**WHAT TO DO:** From the data below, return only the lines from the one with "Where should I click to: Tick" through the one with "You are a computer-use agent. The", exact and inclusive, with pictures left out.

Screenshot grounding data
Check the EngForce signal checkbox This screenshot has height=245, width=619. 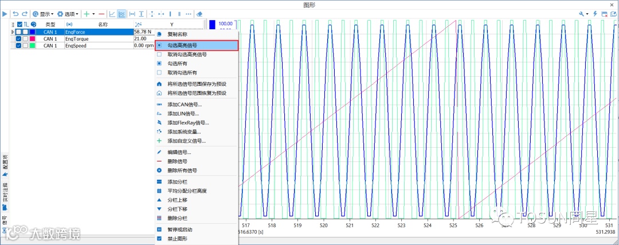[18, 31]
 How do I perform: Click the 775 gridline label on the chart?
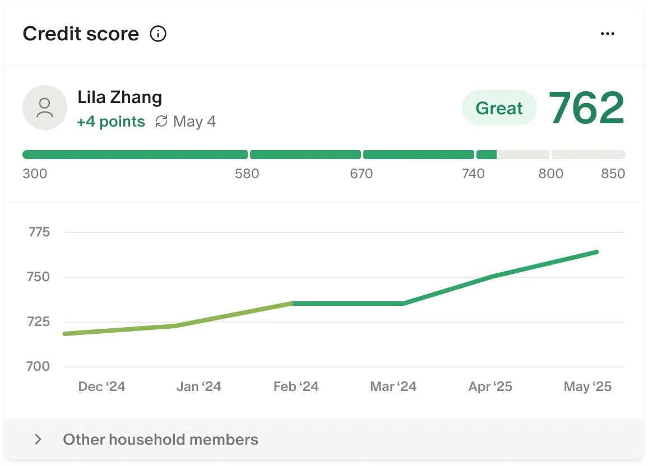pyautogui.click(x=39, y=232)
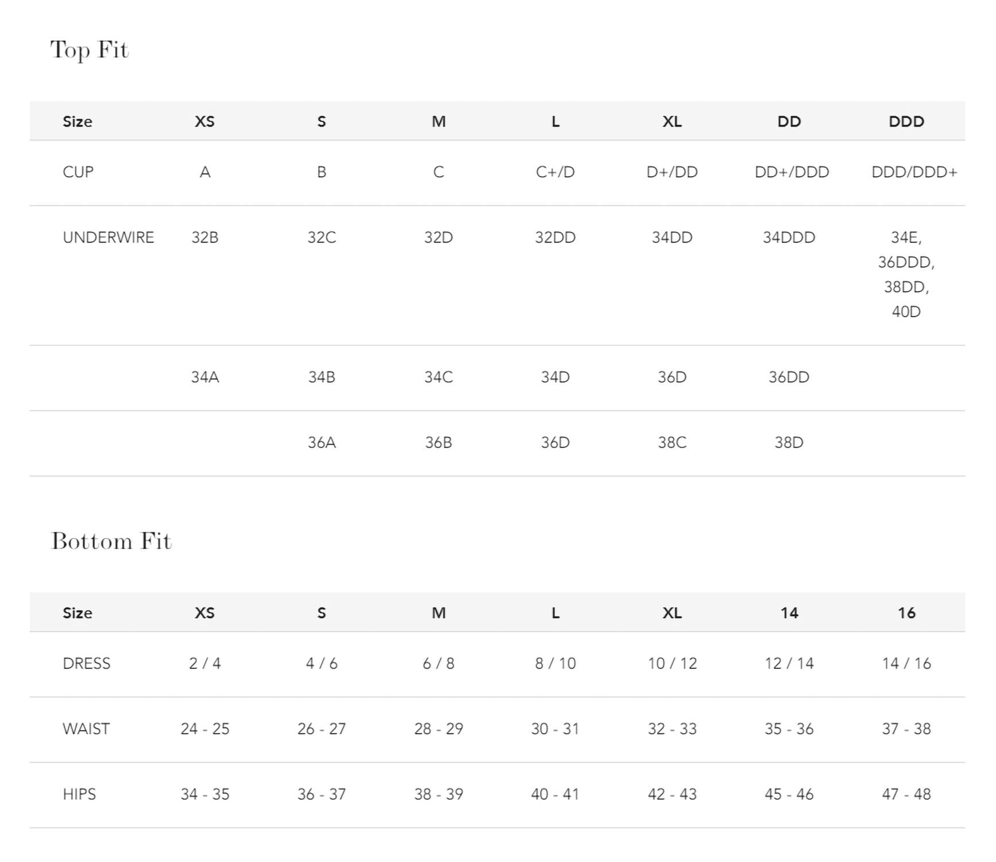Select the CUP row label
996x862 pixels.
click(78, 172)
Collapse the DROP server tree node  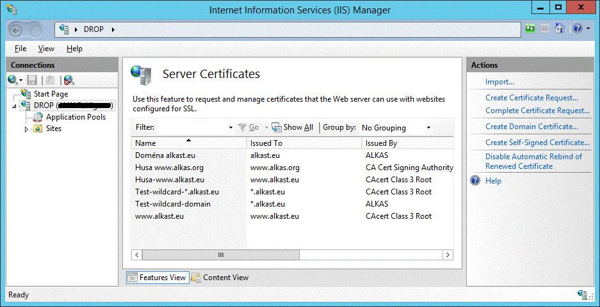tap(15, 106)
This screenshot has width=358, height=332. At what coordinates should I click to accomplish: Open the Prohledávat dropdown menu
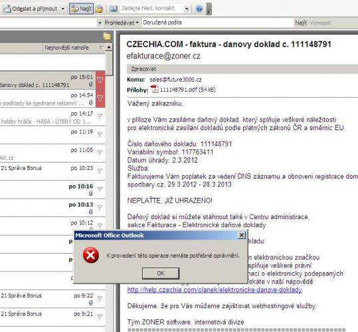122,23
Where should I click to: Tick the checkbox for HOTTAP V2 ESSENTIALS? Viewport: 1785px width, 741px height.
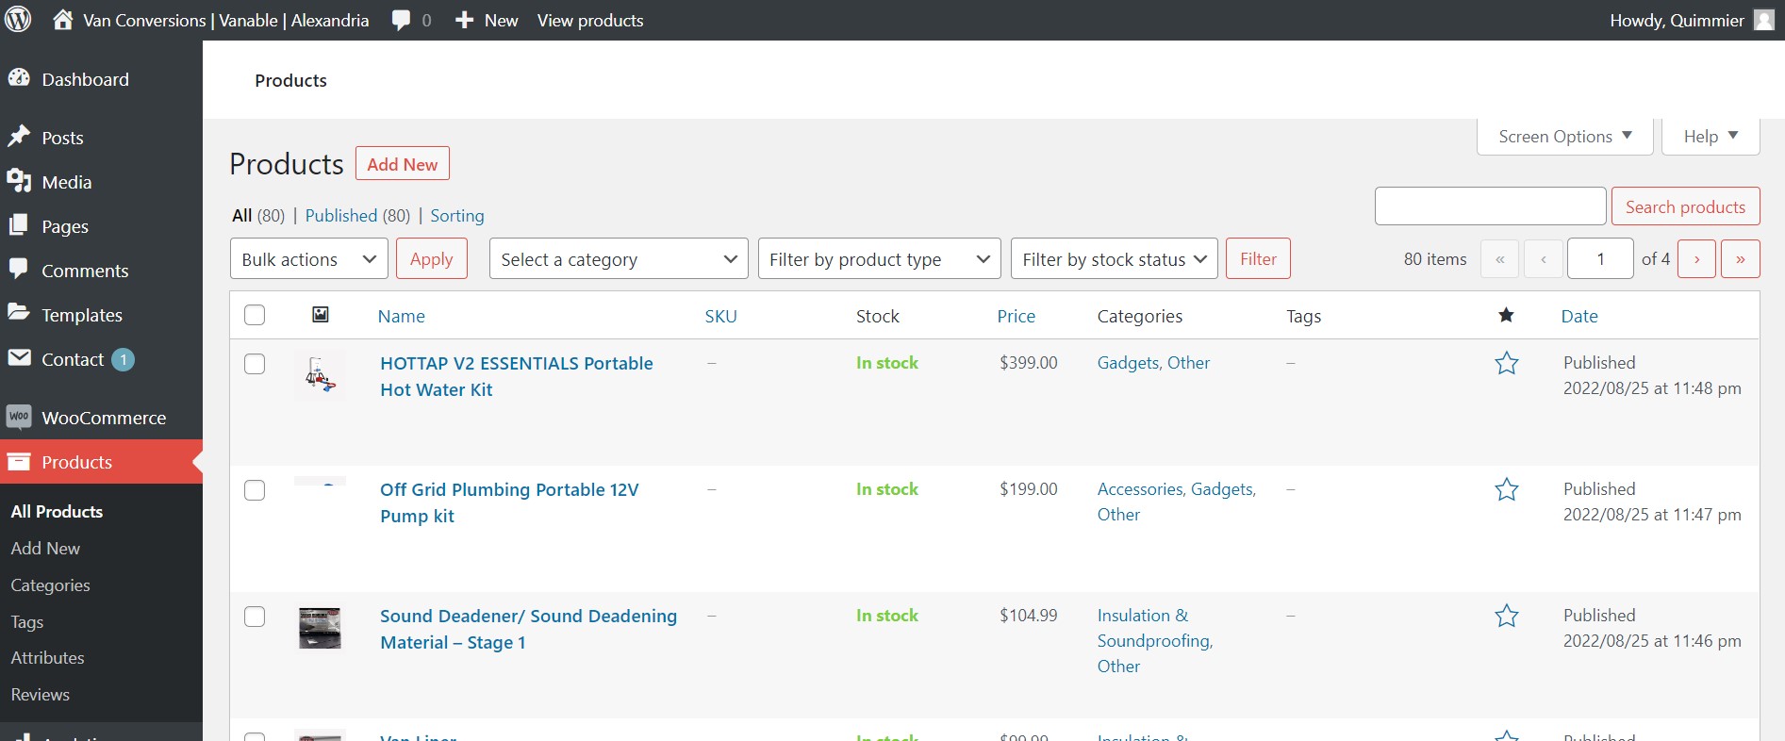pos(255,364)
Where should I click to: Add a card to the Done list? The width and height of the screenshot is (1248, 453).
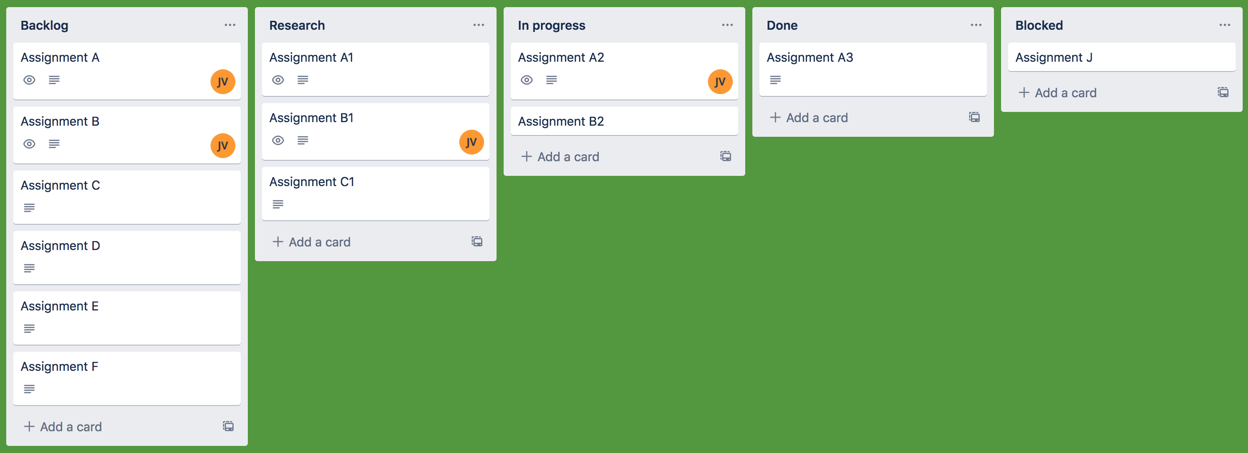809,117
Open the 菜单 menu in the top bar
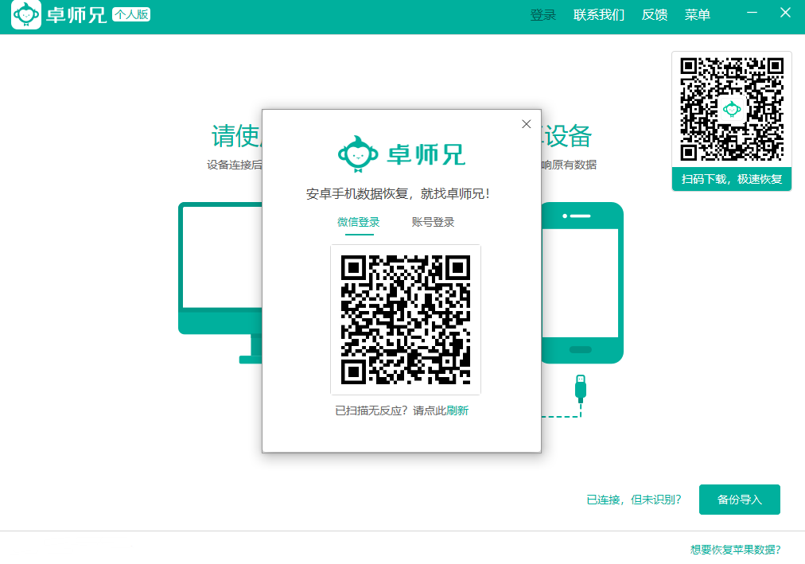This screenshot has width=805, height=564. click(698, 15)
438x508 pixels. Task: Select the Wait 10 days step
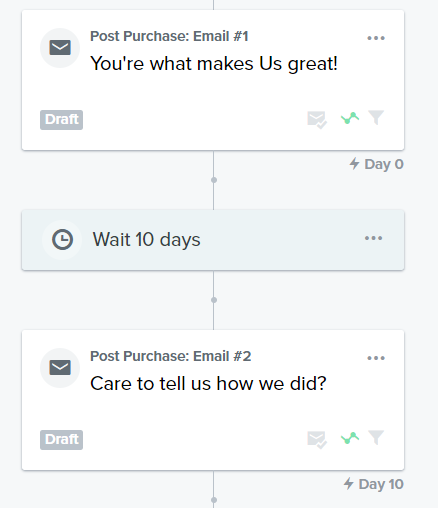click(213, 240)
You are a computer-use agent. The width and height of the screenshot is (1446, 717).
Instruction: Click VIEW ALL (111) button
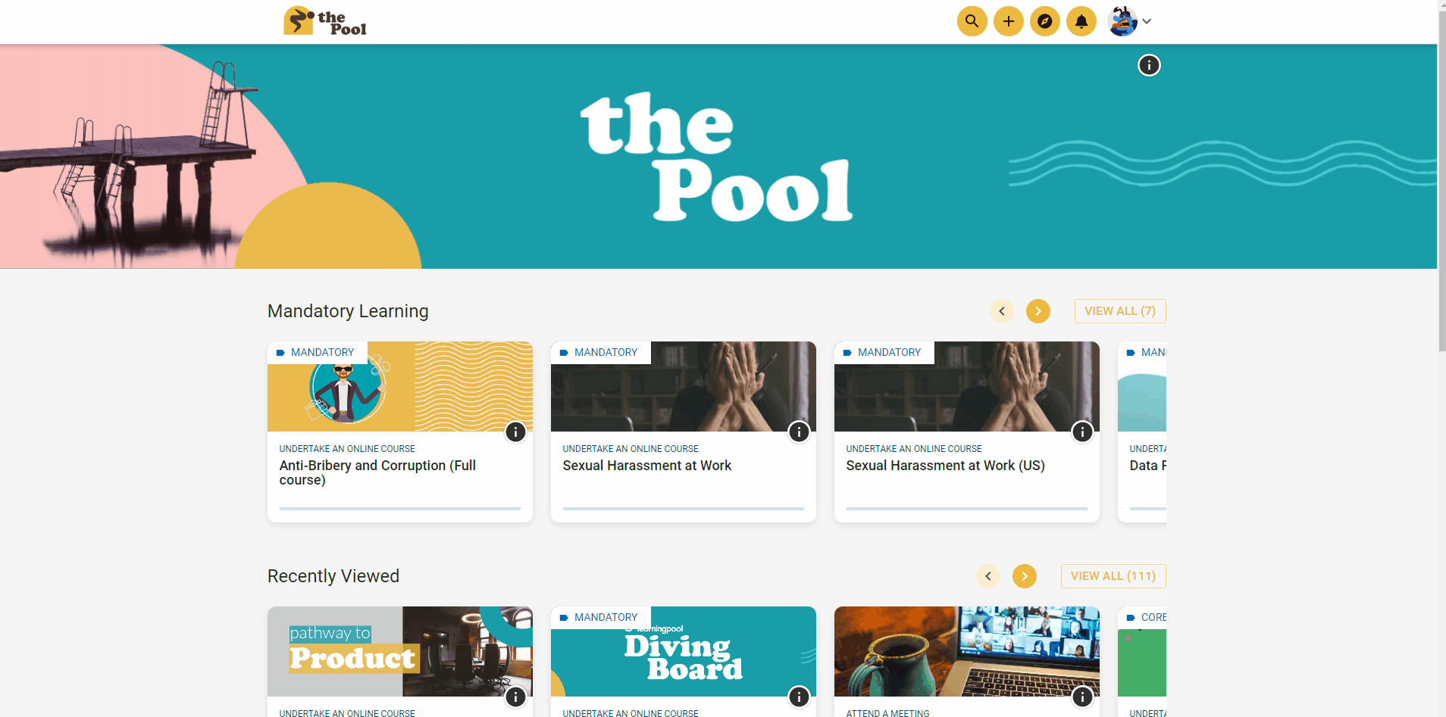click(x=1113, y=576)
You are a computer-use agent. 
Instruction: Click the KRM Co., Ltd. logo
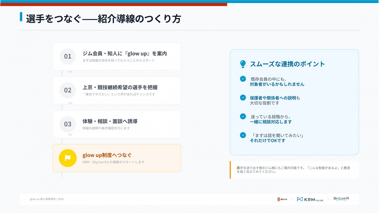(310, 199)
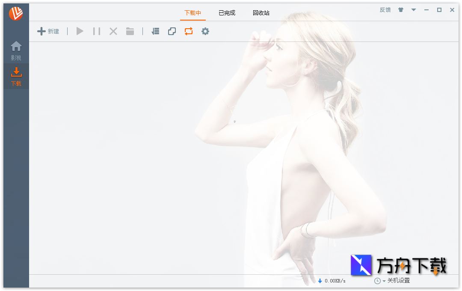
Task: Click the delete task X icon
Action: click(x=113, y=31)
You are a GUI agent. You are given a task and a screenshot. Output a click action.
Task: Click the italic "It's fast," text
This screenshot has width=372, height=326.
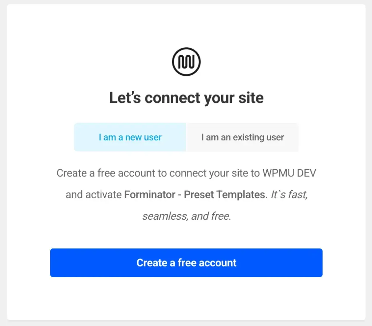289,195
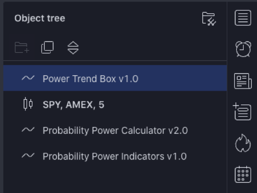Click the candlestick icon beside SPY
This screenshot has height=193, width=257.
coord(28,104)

**SOLVED PROBLEM:**
Where should I click to: Tick the checkbox for HOTTAP V2 ESSENTIALS? Viewport: 1785px width, 741px height.
pos(255,364)
Where should I click to: Add a card to the Done list? The width and height of the screenshot is (1248, 453).
809,117
Open the 菜单 menu in the top bar
This screenshot has width=805, height=564. click(698, 15)
438x508 pixels. Task: Select the Wait 10 days step
click(213, 240)
You are a computer-use agent. The width and height of the screenshot is (1446, 717).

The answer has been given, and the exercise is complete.